Canalicchio e la piazza mai costruita: non è un "Belvedere"

Il consigliere della IV municipalità, Vincenzo Intraguglielmo, ha svelato quello che doveva essere il destino dell'area presente alla fine di via Pedara. La vista di cui gode è eccezionale. Peccato, però, che il resto non sia un "Belvedere"

La vista di cui gode è eccezionale. Basta salire sopra i massi, che costeggiano una piccola altura, per avere davanti ai propri occhi la pianta completa di Catania, compreso il fascino del mare. Un panorama quasi da “cartolina”. Peccato, però, che il resto non sia un “Belvedere”.

Doveva essere proprio questo il nome dell’area verde che si estende alla fine di Via Pedara: “Belvedere”. E invece Canalicchio non ha mai conosciuto in questa zona nessun centro di aggregazione. Tutto è rimasto abbandonato.

Oggi, ciò che doveva essere un “bel vedere”, versa in uno stato di incuria. Una vera e propria discarica a cielo aperto. Si trova di tutto tra le piante, i fiori e il terriccio che ricopre l’asfalto: mattonelle, cartoni, legno, rifiuti di ogni tipo e persino giocattoli.

Il consigliere della municipalità Barriera-Canalicchio, Vincenzo Intraguglielmo, ha svelato il destino dell’intera area: “Alla fine di Via Pedara, con il vecchio piano regolatore, era stata prevista la costruzione di una piazza, che doveva prendere il nome di “Belvedere”

“Vista la situazione odierna, rimane invece nel dimenticatoio questa zona – continua Intraguglielmo -, fuori dal centro e lontana dagli occhi della gente e delle istituzioni”.

Oltre ad estendersi alla fine di via Pedara, lo spiazzale Belvedere arriva in prossimità di via Arimmondi Giuseppe e via Noto. Un’area, nel complesso, dalle vaste proporzioni. Proseguendo lungo il sentiero laterale, inoltre, è possibile sfociare in prossimità di via S.Giovanni Battista De La Salle.

Date le vaste proporzioni della zona, ci si chiede come mai debba restare nel silenzio il destino di quello che doveva essere un luogo importante per la comunità di Canalicchio.

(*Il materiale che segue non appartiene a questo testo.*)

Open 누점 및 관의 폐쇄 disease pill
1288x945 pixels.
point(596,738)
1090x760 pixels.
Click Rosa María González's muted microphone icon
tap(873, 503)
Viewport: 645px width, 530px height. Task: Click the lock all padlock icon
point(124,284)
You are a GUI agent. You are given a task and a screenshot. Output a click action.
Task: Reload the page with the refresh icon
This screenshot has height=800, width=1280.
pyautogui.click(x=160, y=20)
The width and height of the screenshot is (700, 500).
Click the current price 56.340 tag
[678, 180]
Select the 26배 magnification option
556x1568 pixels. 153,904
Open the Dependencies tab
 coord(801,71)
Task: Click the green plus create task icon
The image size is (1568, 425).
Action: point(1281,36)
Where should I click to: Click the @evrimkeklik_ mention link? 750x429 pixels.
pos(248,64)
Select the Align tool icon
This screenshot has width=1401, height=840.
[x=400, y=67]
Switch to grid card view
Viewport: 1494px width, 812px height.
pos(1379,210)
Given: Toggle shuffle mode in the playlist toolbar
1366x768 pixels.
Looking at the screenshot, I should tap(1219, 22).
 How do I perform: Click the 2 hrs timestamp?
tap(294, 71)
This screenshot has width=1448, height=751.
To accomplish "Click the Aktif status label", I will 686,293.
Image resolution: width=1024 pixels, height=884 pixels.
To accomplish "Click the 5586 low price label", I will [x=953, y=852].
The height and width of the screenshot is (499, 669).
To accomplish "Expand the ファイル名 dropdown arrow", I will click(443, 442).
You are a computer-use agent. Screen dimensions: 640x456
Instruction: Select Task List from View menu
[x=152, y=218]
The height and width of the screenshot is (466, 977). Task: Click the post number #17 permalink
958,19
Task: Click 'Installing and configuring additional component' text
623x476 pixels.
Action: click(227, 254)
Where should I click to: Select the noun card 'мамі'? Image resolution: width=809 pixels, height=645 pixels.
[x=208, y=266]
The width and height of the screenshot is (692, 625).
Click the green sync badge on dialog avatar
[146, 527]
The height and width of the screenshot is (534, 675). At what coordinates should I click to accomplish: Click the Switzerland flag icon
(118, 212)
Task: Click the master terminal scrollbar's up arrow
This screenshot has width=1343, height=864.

A interrogarsi sul futuro prossimo è ancora Intraguglielmo, il quale sottolinea “Le potenzialità insite nel "Belvedere". Perchè non farla diventare un punto di raccolta, - conclude Intraguglielmo - utilizzabile in caso di calamità naturali?. L’unico punto esistente al momento, infatti, è quello del parcheggio Due Obelischi. Perché, inoltre, non realizzare anche una bambinopoli?”